The exercise:
Rewrite the records from the line containing "has width=870, height=455." through the line containing "click(214, 586)", inclusive, substituting "Command" for "Instruction" and leaving all else unchanged.

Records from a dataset
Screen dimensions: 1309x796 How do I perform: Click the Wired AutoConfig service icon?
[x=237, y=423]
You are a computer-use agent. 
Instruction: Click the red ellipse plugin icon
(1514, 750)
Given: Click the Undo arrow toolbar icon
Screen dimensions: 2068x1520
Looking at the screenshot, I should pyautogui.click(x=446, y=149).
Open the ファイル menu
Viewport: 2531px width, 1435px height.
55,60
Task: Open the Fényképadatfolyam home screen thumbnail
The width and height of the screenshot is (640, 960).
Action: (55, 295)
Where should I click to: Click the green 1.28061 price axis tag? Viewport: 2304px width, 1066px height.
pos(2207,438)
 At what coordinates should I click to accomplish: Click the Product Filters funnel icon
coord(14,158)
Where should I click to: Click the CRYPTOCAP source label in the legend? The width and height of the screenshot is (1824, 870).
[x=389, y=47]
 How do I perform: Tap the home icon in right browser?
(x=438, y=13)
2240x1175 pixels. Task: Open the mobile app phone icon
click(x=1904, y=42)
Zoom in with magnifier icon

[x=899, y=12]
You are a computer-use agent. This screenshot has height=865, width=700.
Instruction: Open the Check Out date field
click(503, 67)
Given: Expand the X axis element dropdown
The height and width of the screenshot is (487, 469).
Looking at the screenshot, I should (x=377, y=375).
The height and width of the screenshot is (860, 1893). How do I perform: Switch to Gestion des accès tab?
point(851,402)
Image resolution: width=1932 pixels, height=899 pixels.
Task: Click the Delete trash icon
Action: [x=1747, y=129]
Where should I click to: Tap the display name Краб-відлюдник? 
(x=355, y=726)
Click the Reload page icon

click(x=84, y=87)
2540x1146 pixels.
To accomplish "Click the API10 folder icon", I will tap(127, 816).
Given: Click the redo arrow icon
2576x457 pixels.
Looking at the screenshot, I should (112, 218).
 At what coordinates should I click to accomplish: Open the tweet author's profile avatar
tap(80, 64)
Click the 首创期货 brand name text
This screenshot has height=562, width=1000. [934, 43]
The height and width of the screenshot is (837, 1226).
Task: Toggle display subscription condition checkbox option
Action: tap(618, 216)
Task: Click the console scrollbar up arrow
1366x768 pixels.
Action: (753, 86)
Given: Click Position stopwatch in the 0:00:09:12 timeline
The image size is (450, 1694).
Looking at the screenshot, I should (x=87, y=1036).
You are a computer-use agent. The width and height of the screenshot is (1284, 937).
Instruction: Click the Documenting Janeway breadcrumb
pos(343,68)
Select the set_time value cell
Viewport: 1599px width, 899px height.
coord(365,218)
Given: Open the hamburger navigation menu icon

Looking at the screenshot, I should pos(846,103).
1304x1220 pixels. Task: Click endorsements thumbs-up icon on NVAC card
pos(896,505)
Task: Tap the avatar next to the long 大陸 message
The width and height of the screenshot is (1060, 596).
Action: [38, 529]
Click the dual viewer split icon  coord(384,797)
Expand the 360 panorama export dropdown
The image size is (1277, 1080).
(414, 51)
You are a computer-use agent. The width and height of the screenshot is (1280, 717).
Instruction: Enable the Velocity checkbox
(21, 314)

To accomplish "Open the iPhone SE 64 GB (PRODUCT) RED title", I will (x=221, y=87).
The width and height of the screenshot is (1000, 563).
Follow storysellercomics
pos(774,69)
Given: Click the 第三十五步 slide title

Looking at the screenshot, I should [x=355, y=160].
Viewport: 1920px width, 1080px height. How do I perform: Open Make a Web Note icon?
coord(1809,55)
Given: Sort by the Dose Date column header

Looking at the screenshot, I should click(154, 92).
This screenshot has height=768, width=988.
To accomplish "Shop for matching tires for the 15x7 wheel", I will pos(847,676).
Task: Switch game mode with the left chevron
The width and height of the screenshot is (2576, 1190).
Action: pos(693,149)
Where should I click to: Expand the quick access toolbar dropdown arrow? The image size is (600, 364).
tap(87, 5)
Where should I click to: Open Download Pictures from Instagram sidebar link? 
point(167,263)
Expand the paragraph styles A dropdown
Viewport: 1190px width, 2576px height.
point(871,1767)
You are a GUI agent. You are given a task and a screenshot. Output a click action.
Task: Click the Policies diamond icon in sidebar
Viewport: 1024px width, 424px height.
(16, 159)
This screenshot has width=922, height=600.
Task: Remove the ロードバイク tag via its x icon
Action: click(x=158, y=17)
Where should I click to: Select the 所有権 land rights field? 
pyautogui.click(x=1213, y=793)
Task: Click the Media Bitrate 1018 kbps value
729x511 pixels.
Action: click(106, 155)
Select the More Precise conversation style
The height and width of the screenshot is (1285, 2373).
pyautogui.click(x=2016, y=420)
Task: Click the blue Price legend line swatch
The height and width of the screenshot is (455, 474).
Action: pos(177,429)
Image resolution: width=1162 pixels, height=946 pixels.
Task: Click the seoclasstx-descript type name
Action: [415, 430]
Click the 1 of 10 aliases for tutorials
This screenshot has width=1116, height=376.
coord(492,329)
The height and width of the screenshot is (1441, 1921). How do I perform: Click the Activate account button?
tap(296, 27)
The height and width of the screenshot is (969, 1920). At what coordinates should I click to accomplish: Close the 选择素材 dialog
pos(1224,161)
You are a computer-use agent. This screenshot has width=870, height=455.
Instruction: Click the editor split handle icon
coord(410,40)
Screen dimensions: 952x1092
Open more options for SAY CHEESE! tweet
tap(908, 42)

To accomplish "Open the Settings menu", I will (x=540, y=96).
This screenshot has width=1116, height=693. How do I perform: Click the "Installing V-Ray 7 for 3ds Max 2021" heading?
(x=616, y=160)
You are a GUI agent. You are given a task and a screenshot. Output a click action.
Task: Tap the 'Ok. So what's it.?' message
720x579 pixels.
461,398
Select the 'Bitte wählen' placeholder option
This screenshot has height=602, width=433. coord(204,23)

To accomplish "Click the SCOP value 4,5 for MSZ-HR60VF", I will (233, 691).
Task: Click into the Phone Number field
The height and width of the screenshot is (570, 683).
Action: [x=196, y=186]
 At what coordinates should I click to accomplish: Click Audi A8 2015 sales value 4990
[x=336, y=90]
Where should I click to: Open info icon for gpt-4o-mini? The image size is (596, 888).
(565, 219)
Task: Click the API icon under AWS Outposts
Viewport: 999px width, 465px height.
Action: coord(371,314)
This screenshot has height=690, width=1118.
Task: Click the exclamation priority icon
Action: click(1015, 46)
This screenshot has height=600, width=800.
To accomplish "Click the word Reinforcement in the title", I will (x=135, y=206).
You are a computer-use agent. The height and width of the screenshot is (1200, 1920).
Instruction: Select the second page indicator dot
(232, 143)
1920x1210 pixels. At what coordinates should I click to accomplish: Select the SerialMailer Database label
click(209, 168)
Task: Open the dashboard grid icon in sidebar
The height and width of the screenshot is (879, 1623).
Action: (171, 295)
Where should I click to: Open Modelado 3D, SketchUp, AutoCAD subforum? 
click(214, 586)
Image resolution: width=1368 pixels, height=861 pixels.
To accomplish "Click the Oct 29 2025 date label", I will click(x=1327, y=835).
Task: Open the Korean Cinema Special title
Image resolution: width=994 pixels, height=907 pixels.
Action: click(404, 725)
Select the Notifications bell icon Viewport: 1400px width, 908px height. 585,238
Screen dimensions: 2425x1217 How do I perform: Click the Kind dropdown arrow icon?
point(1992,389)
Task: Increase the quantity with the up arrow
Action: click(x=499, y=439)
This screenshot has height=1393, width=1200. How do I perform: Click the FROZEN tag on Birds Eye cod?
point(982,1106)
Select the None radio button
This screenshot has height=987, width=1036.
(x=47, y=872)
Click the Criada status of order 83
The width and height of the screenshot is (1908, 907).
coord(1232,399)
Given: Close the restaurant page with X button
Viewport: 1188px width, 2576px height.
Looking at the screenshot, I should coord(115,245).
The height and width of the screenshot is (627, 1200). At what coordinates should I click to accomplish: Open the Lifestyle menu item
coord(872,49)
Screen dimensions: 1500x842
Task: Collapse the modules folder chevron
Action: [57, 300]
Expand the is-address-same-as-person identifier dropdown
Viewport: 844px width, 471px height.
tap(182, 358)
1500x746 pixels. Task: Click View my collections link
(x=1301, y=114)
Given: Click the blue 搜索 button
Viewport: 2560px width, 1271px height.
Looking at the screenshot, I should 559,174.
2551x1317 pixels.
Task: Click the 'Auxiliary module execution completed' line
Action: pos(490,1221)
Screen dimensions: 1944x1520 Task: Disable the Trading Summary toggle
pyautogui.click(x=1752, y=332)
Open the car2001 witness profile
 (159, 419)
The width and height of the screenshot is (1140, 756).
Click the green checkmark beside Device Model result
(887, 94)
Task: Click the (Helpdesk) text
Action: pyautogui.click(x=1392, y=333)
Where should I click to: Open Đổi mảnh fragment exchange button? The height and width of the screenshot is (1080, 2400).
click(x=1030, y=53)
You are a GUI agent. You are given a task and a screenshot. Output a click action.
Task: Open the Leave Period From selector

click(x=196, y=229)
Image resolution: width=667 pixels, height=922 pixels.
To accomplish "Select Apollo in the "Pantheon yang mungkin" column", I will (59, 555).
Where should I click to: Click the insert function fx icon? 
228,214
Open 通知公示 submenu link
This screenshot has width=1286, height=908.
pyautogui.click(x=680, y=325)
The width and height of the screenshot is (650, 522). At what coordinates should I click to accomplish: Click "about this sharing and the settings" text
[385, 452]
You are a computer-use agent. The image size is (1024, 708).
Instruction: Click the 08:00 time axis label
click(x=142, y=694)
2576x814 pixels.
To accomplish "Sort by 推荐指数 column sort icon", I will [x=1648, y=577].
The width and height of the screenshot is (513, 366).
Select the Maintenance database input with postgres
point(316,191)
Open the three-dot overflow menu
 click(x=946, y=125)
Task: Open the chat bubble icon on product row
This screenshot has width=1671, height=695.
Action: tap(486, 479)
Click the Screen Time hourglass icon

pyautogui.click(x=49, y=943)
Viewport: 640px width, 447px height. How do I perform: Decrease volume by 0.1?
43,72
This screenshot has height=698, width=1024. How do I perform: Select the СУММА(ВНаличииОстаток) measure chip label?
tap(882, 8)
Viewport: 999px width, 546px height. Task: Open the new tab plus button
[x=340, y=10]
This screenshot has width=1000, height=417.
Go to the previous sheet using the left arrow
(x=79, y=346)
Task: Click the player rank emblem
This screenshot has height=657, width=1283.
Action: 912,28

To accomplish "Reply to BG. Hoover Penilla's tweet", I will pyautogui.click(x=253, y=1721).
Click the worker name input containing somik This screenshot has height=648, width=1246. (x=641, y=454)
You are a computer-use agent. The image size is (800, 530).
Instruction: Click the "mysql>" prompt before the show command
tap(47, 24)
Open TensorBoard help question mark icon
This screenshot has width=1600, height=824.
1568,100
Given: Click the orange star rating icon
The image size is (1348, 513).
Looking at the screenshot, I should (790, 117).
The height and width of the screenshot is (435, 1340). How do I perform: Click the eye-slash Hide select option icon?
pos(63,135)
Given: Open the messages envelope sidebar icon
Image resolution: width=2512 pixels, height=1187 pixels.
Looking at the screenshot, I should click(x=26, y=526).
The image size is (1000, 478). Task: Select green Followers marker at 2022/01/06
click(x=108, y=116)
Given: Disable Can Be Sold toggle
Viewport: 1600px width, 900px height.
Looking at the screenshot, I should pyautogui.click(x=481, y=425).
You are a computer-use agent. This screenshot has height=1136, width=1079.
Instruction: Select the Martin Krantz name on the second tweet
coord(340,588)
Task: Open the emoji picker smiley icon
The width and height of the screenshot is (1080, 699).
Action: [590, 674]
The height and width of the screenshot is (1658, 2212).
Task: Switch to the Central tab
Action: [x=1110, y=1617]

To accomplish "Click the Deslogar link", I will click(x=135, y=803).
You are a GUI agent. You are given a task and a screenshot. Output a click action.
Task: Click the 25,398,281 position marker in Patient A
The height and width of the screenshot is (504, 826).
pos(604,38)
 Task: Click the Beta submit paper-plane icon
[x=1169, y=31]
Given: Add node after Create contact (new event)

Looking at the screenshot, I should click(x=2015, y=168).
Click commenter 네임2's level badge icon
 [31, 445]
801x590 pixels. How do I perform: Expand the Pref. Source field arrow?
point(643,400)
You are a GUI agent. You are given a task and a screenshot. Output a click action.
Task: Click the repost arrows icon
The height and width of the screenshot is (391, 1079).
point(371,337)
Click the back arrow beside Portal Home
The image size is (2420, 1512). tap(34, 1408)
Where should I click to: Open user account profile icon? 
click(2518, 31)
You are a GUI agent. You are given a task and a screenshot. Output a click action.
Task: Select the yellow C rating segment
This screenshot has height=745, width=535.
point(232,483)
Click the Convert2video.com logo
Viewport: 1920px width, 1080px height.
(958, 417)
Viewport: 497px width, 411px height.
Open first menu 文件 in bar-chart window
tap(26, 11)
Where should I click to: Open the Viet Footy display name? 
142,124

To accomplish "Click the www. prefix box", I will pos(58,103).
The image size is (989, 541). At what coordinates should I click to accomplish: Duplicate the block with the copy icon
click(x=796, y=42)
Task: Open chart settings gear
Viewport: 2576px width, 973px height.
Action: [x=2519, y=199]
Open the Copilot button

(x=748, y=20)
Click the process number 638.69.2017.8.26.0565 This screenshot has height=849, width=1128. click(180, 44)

Solution below:
You are a computer-use agent. This screenshot has width=870, height=455.
Command: Click the editor split handle icon
coord(410,40)
Screen dimensions: 952x1092
Open more options for SAY CHEESE! tweet
tap(908, 42)

To accomplish "Open the Settings menu", I will (x=540, y=96).
This screenshot has width=1116, height=693. How do I perform: Click the "Installing V-Ray 7 for 3ds Max 2021" heading?
(x=616, y=160)
You are a GUI agent. You are given a task and a screenshot. Output a click action.
Task: Tap the 'Ok. So what's it.?' message
720x579 pixels.
461,398
Select the 'Bitte wählen' placeholder option
This screenshot has height=602, width=433. coord(204,23)

To accomplish "Click the SCOP value 4,5 for MSZ-HR60VF", I will (233, 691).
Task: Click into the Phone Number field
The height and width of the screenshot is (570, 683).
Action: [x=196, y=186]
 At what coordinates should I click to accomplish: Click Audi A8 2015 sales value 4990
[x=336, y=90]
Where should I click to: Open info icon for gpt-4o-mini? The image size is (596, 888).
(565, 219)
Task: Click the API icon under AWS Outposts
Viewport: 999px width, 465px height.
Action: coord(371,314)
This screenshot has height=690, width=1118.
Task: Click the exclamation priority icon
Action: click(1015, 46)
This screenshot has height=600, width=800.
To accomplish "Click the word Reinforcement in the title", I will (x=135, y=206).
You are a computer-use agent. The height and width of the screenshot is (1200, 1920).
Command: Select the second page indicator dot
(232, 143)
1920x1210 pixels. At what coordinates should I click to accomplish: Select the SerialMailer Database label
click(209, 168)
Task: Open the dashboard grid icon in sidebar
The height and width of the screenshot is (879, 1623).
Action: (171, 295)
Where should I click to: Open Modelado 3D, SketchUp, AutoCAD subforum? 
click(214, 586)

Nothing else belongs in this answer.